1. Unexpected Operating Expenses
Leases often require a tenant to pay its pro rata share of "operating expenses." Such clauses are often drafted broadly to include all costs of owning and operating the property and may obligate a tenant to pay a share of significant cost items, such as environmental cleanup costs, insurance deductibles upon damage to the property, and the cost of capital expenditures to improve the property. Regardless of whether the tenant's pro rata share is a few percentage points or 50 percent or more, a tenant will not want to share in these costs.
2. Compliance With Law
Most leases require the tenant to comply with applicable law. Some are phrased in such a manner that they obligate the tenant to make improvements to the premises required by applicable law. More than one tenant has been shocked to discover that it is obligated to make expensive capital improvements, such as seismic upgrades or compliance with the Americans with Disabilities Act.
3. Release of Landlord Upon Sale
Many landlords assume that upon sale of the property they are relieved of all obligations under the lease. This is not the case unless the lease expressly provides to that effect. If the provision is not included, the property is sold, and the buyer fails to perform an obligation required by the lease, such as to construct tenant improvements, the tenant will have recourse against the original landlord.

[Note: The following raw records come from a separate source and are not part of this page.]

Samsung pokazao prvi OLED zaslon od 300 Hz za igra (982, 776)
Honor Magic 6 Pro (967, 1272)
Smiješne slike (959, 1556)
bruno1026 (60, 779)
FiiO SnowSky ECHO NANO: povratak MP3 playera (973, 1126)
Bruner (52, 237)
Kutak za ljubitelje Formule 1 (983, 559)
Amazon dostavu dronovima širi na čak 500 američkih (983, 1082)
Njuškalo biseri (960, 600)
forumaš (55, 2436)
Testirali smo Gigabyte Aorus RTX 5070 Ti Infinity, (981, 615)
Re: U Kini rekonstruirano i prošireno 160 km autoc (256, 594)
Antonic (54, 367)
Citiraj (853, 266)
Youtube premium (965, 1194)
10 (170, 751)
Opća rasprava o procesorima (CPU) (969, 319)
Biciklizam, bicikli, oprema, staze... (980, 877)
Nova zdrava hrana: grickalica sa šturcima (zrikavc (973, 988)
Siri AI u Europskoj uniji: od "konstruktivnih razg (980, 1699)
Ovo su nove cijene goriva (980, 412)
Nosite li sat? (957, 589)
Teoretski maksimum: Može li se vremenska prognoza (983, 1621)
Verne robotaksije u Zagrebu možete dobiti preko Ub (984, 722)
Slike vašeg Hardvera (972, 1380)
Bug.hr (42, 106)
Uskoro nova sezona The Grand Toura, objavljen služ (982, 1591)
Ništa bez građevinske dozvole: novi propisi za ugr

4. Condition of Premises Upon Surrender
Leases generally provide that the tenant must surrender the premises in good condition at the end of the lease term. Some leases provide that the premises must be restored to original condition. Such a clause requires the tenant to remove all improvements that were made by or for the tenant and return the premises to its original condition. This could be an extremely expensive endeavor.
5. Waiver of Subrogation
Every lease should include a mutual waiver of subrogation rights with respect to the insurers. If an appropriate waiver is not included, the insurer of the building, upon paying the landlord for the value of the damage suffered in a fire, is "subrogated" to the landlord's rights and may assert any claim that the landlord may have arising from the fire. If the fire was caused by the tenant's negligence, the insurer can sue the tenant to recover all that it paid to the landlord. Conversely, if an insurer of the tenant's personal property pays for a loss when the loss was caused by the landlord's negligence, the insurer may recover from the landlord the amounts that it paid to the tenant.